Gavin Grimm, a transgender male student in Virginia, was denied the use of the boys bathroom at his school by the Gloucester County school board. His right to use it was later affirmed by lower federal courts — citing a federal law that prohibits schools from discriminating against students on the basis of sex.

The rights of transgender students has become a focal point in the last several months across America, including in Georgia — where failed legislation to prohibit transgender students athletes from competing as their gender became a hot-button issue in the state earlier this year. Other states, such as Florida, have moved forward on prohibiting participation.

Charlotte Henry, a transgender athlete from Marietta who came out after competing as a martial artist in the 1970s, previously spoke to GPB News in February. She said the move is a step in the right direction.

"I’m glad they dropped the case," she said. "It’s insanity to have been weaponized for the sake of religion and politics. I’m actually in a state of shock at how far things have shifted in my lifetime and things still suck, so I’m ambivalent in a strange way."

Eban King, an agender, nonbinary resident of Columbus, said the anxieties that transgender Americans face at restrooms are legitimate.

"I hate that a court needed to be called at all for something so small," they said. "The amount of times I’ve used a men’s restroom before I was visibly queer and no one batted an eye — I just needed to pee. And now that I’ve transitioned to a degree and I look queer, my intentions are always called into question, not because I need to pee, but because being visibly queer automatically means you’re demonized and a criminal."

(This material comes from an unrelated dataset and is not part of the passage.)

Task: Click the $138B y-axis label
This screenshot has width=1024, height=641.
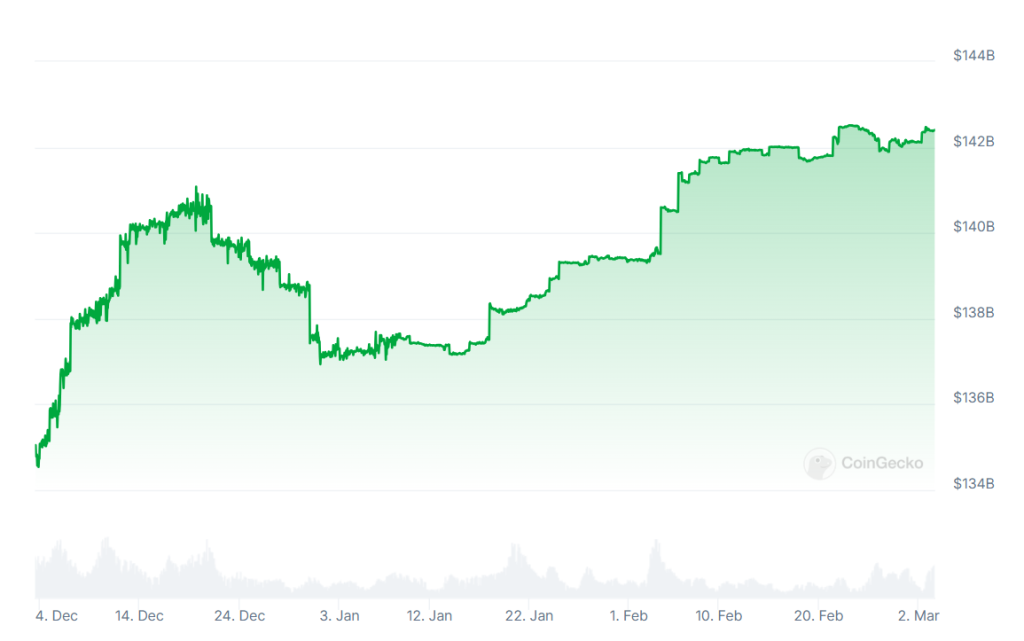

Sean Hussey of Atlanta, who is gender fluid, said the Supreme Court's decision to defer on the case is a step forward.

"It's nice to see pushback on the moral panic people seem to be having over the existence and increasing visibility of trans people," they said. "I mean, it's not like they codified freedoms for trans folks or anything, but it's nice that they aren't actively hurting trans people in this specific aspect."

Logan Morrow of Cobb is agender and less optimistic.

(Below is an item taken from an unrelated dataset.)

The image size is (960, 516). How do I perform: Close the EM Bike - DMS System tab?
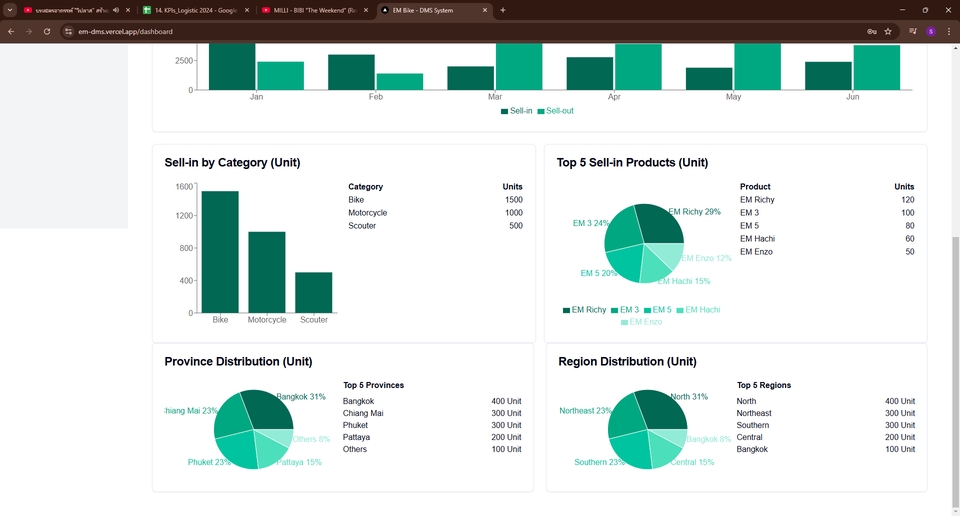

"Trans people don't exactly have allies in any final positions of power," they said. "Whether positive or negative, it's always just a cop-out or scraps from the feast."

Alejandra Caraballo of the Transgender Legal Defense and Education Fund said any celebration over the decision should still come with caution.

They released this statement to GPB News:

"We are excited that on the 52nd anniversary of Stonewall, the Supreme Court let the lower court decision in Gavin Grimm’s case stand. The lower court decision held what we all know to be right, that trans kids are protected by Title IX and they merit respect, affirmation, and support. While today's decision leaves in place the fourth circuit decision, the denial of cert does not settle this issue. There remains the risk that another circuit court will come to a different conclusion on a separate matter. This would create a circuit split and potentially force this issue back to the Supreme Court in the future. At this moment in time, when trans kids are under attack like never before by state legislatures, it’s important to remember that three circuit courts of appeal have been unanimous in holding that trans people are protected by Title IX." 

In an interview with CBS, Grimm said "no student, no person should ever have to advocate for their very humanity on behalf of themselves."